その後に酒屋となり、現在は三代目の矢吹伸二さんが屋号を守る。

周辺の飲食店への酒の販売・配達を行っている他、福島の地酒やワインなどを店頭で販売している。

コロナ禍で苦境に立たされた酒蔵と酒米農家

2011(平成23)年に発生した東日本大震災。福島をはじめ東北地方の日本酒業界も甚大な被害を受けた。

その被害から立ち直ろうとした矢先、今度はコロナ禍に襲われる。自粛ムードが広まり日本酒の需要は激減。

酒を製造する酒蔵、酒米農家をはじめ、日本酒を支える事業者の多くが窮地に立たされた。

“福島の銘酒を残したい!”作り手と消費者の架け橋となる挑戦へ踏み出す

日本酒の製造に適した気候風土に恵まれた酒処・福島。

古来より日本酒製造が盛んで数々の銘酒が生み出されてきた。これまで引き継がれてきた先人の技術と知見は、コロナ禍でかつてない危機に。

「このままでは福島の銘酒の土台が消失してしまう」と店主の矢吹さんは危機感を覚え新たな道を模索する。

福島のお酒の魅力を知ってもらうべく角打ちを開店

“銘酒がもつ人と人との縁を醸す力で素晴らしい日本酒の世界をより多くの人々に知ってもらいたい”

そう想った矢吹さんは、コロナによる需要の縮小で打撃を受けた醸造家や酒米農家、そして交流の機会を失った地元の人々を支えるために角打ちにリニューアル。

角打ちにカフェと付くのは「お酒が飲めない人も気軽に集える場所にしたい」との思いから。店内にはケヤキの一枚板のテーブルが特徴的な角打ちコーナーが設けられた。
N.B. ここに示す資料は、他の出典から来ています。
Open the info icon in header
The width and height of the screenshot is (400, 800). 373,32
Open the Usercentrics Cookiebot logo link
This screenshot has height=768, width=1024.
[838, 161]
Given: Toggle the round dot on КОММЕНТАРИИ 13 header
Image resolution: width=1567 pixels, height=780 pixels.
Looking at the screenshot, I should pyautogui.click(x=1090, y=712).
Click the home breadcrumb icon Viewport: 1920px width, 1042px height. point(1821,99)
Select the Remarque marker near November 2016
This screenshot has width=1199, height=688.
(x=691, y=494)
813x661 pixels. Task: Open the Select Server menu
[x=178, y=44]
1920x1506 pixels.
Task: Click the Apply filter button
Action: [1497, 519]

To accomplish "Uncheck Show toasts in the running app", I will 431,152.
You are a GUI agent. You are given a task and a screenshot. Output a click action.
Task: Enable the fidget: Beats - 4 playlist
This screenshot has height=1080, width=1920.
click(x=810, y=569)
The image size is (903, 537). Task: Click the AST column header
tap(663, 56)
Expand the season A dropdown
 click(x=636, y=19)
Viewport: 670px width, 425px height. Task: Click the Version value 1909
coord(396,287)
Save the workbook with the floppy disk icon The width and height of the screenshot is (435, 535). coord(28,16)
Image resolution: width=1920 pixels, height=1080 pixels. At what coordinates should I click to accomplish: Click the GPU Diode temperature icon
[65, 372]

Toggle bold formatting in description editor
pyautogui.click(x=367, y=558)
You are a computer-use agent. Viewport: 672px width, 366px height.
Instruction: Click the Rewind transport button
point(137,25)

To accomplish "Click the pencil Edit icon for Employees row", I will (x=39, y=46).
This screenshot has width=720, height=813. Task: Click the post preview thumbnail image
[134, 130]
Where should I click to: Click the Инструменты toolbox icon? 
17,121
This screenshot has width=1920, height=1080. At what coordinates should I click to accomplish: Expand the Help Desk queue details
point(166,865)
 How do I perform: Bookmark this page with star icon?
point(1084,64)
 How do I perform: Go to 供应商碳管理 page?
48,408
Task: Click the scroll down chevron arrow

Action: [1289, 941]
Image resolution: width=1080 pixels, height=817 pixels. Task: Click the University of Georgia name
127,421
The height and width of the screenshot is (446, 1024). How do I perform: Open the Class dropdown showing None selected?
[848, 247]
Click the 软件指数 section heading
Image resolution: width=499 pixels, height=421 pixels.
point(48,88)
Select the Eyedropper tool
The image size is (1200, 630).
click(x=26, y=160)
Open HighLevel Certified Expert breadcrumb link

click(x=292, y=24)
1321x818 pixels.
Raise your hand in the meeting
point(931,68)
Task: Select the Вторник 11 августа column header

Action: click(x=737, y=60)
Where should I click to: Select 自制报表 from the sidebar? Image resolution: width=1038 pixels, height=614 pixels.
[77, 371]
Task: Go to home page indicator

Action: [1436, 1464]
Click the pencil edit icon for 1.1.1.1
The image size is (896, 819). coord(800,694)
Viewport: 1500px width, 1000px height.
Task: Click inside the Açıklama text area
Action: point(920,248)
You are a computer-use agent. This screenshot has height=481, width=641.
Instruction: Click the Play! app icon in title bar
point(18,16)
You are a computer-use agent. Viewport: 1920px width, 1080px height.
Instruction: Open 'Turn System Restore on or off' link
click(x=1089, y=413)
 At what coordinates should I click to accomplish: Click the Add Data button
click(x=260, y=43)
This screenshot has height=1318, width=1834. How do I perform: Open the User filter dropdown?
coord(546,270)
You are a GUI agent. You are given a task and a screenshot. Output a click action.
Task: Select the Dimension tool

「福島県の日本酒は日本酒新酒鑑評会で9年連続日本一に輝いている。私は全国の日本酒を嗜んできましたが、やはり福島県が日本一の酒処だと思います。」と矢吹さん。

素晴らしい福島の日本酒を多数ラインナップ!

角打ちには「廣戸川」をはじめ、福島の銘酒と評されるお酒を多数取り揃えており、お猪口一杯の少量からも注文可能。

特に今はひやおろしシーズンで、各蔵自慢の逸品が何種類も味わえるのは老舗酒店ならでは。日本酒好きはもちろんのこと、日本酒初心者でも安心して足を運べる。

日本酒の美味しさで交流が楽しめる場を残していきたい

「角打ちはお客様とお酒の会話ができる場所です。銘酒を味わわれて『美味しい』の一言を聞くと、何とも言えない嬉しい気持ちになります。やはり良い日本酒には人を幸せにする力があると感じます」と語る矢吹さん。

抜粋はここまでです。